* _Data section_
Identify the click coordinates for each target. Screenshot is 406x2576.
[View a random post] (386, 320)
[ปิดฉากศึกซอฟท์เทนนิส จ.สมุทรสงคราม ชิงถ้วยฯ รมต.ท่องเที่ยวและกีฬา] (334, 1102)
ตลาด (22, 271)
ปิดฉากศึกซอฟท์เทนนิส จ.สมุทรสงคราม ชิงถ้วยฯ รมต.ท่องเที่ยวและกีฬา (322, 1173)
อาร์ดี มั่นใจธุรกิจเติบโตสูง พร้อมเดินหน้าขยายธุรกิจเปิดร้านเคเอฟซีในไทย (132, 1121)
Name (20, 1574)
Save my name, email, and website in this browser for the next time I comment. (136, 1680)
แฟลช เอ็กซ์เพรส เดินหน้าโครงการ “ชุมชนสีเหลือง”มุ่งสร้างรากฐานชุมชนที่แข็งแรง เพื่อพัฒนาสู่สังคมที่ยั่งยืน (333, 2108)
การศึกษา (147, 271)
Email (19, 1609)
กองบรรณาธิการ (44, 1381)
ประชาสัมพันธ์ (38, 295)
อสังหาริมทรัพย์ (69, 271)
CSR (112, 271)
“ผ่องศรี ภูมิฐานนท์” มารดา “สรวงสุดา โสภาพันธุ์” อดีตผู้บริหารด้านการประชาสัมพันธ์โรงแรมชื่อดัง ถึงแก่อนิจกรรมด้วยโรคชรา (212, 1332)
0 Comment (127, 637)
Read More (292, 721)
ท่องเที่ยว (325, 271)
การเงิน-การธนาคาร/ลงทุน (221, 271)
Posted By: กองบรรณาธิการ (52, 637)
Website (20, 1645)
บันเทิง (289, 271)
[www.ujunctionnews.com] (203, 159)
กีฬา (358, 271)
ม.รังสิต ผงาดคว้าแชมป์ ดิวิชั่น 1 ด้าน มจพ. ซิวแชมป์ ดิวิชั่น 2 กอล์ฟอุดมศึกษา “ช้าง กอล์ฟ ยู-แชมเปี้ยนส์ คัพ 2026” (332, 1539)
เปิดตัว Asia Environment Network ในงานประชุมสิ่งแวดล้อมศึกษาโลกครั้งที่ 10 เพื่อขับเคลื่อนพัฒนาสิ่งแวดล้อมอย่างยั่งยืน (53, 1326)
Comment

* _What is required_
Verbatim reproduction is required for the line holding "Save my name, email, and" and for every line after it in the records, with no other line included.

* _Exercise answer_
Save my name, email, and website in this browser for the next time I comment. (136, 1680)
แฟลช เอ็กซ์เพรส เดินหน้าโครงการ “ชุมชนสีเหลือง”มุ่งสร้างรากฐานชุมชนที่แข็งแรง เพื่อพัฒนาสู่สังคมที่ยั่งยืน (333, 2108)
การศึกษา (147, 271)
Email (19, 1609)
กองบรรณาธิการ (44, 1381)
ประชาสัมพันธ์ (38, 295)
อสังหาริมทรัพย์ (69, 271)
CSR (112, 271)
“ผ่องศรี ภูมิฐานนท์” มารดา “สรวงสุดา โสภาพันธุ์” อดีตผู้บริหารด้านการประชาสัมพันธ์โรงแรมชื่อดัง ถึงแก่อนิจกรรมด้วยโรคชรา (212, 1332)
0 Comment (127, 637)
Read More (292, 721)
ท่องเที่ยว (325, 271)
การเงิน-การธนาคาร/ลงทุน (221, 271)
Posted By: กองบรรณาธิการ (52, 637)
Website (20, 1645)
บันเทิง (289, 271)
[www.ujunctionnews.com] (203, 159)
กีฬา (358, 271)
ม.รังสิต ผงาดคว้าแชมป์ ดิวิชั่น 1 ด้าน มจพ. ซิวแชมป์ ดิวิชั่น 2 กอล์ฟอุดมศึกษา “ช้าง กอล์ฟ ยู-แชมเปี้ยนส์ คัพ 2026” (332, 1539)
เปิดตัว Asia Environment Network ในงานประชุมสิ่งแวดล้อมศึกษาโลกครั้งที่ 10 เพื่อขับเคลื่อนพัฒนาสิ่งแวดล้อมอย่างยั่งยืน (53, 1326)
Comment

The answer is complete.